Some of you can’t be bothered to care, and that’s fine. I will defend to the death your right to apathy. Just understand that this is a really big deal for a great many people.

I’ve never really watched the Bachelor; I could only watch so many grown women burst into real tears on camera over some dude they just met. By the time, I stopped paying attention years ago, the show’s few black cast members were usually on the show long enough to make the network look good. Then they were gone before anyone started to think that the Bachelor, usually a white man, would actually choose a black woman as a romantic partner and potential spouse.
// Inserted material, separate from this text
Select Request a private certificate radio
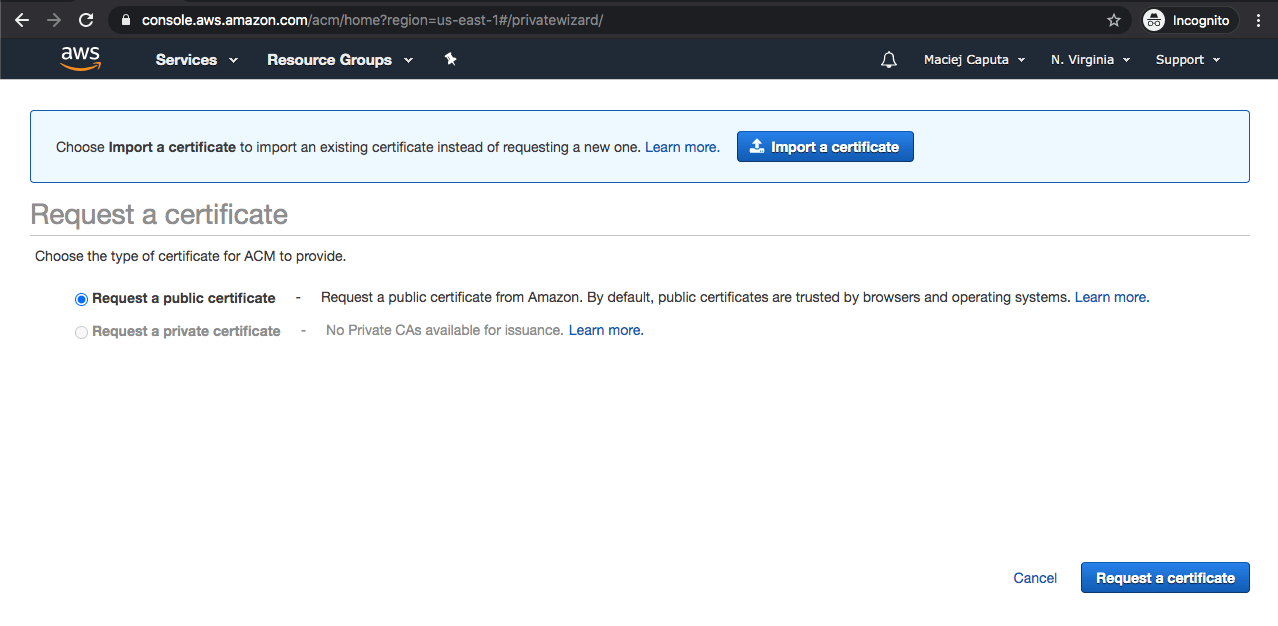Screen dimensions: 1278x626 click(x=81, y=332)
Gradually, black women garnered longer stays on the Bachelor. But before Nick Viall, whose run as the Bachelor will end tonight, none had cracked the final three. Indeed, Nick had a more diverse selection of women than many Bachelors. In the history of the franchise, going back 21 years, the Bachelor and Bachelorette have had only 43 black cast members, and eight of them were with Nick this season.

Rachel left the Bachelor last week, leaving Vanessa and Raven to vie for the final rose. This is about the time I found out that Rachel would be the next Bachelorette, and after I shook my head in wonder that it only took ABC thirteen years to make a black woman the show’s lead, I started to pick through the press coverage.

I liked Rachel immediately. She said her law firm is holding her job open while she films the show, something she knows to be an anomaly in the legal industry. She said she had no desire to know what her dad and Nick talked about, when the two of them apparently had their suitor-parent conference. And then, in The New York Times, she said, “Even though I’m an African-American woman, it’s not different from any other bachelorette.”

You might be asking, at this point, what the big deal is. She says she’s going to be just like any other bachelorette.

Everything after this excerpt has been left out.